1875 Liechtenstein general election
- 6 seats in the Landtag
| President of the Landtag before | President of the Landtag after |
| Wilhelm Schlegel Independent | Wilhelm Schlegel Independent |

= 1875 Liechtenstein general election =

General elections were held in Liechtenstein on 8 May 1875 to elect 6 of the 15 members of the Landtag. Half of the twelve elected members were up for re-election after the end of their six-year term, whereas the other half had been elected in 1872 elections. The six seats were indirectly elected by electors selected by voters, while one were appointed by Johann II, Prince of Liechtenstein.

== Background ==
The term of the elected Landtag was six years, and the six members elected in the 1869 elections, representing half of the elected members, were up for election due to the expiration of their term. Similarly, two princely-appointed members were also set to be re-appointed by Johann II, Prince of Liechtenstein due to the end of their term.

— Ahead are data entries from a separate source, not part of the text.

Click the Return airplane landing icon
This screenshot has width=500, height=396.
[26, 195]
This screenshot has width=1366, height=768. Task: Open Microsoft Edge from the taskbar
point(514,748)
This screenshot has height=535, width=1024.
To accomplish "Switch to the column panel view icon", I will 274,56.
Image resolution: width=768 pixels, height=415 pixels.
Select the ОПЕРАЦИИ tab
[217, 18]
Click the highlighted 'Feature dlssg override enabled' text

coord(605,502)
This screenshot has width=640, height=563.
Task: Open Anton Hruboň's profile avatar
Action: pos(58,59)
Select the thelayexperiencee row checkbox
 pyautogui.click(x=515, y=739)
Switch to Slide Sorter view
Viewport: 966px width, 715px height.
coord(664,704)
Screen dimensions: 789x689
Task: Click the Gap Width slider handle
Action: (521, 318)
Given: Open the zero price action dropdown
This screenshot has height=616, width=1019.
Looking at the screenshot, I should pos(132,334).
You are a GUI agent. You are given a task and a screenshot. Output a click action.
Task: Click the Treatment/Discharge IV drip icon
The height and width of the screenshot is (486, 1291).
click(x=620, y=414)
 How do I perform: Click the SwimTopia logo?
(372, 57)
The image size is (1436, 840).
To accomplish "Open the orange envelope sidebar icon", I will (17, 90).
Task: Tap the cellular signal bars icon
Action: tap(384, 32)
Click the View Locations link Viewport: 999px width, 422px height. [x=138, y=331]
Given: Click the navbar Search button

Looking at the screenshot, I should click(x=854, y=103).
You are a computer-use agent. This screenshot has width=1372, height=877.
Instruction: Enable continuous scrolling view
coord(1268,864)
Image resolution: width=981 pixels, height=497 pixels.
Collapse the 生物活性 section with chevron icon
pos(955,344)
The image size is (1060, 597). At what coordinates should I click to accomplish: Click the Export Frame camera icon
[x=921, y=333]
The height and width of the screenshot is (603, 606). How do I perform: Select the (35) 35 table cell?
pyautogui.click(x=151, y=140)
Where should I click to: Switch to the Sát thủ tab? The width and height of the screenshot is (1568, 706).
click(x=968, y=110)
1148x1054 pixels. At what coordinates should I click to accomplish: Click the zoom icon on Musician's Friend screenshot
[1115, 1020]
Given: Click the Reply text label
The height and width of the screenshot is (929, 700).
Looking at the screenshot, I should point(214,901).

The Landtag's term was characterized by the Baden Casino Company applying for a concession to build a casino in Liechtenstein in 1872, offering the country 8 million Swiss francs. Though met with considerable interest from the Landtag and the majority of the population supporting it due to Liechtenstein struggling from financial difficulties, concerns from Johann II and intervention from the Austro-Hungarian Foreign Service meant that the concession ultimately did not go through. Instead, Johann II granted the country a substantial loan to support the economy.

== Electors ==
Electors were selected through elections that were held between 26 and 30 April; each municipality had two electors for every 100 inhabitants. All male citizens aged 24 and above that were self-employed were eligible to vote.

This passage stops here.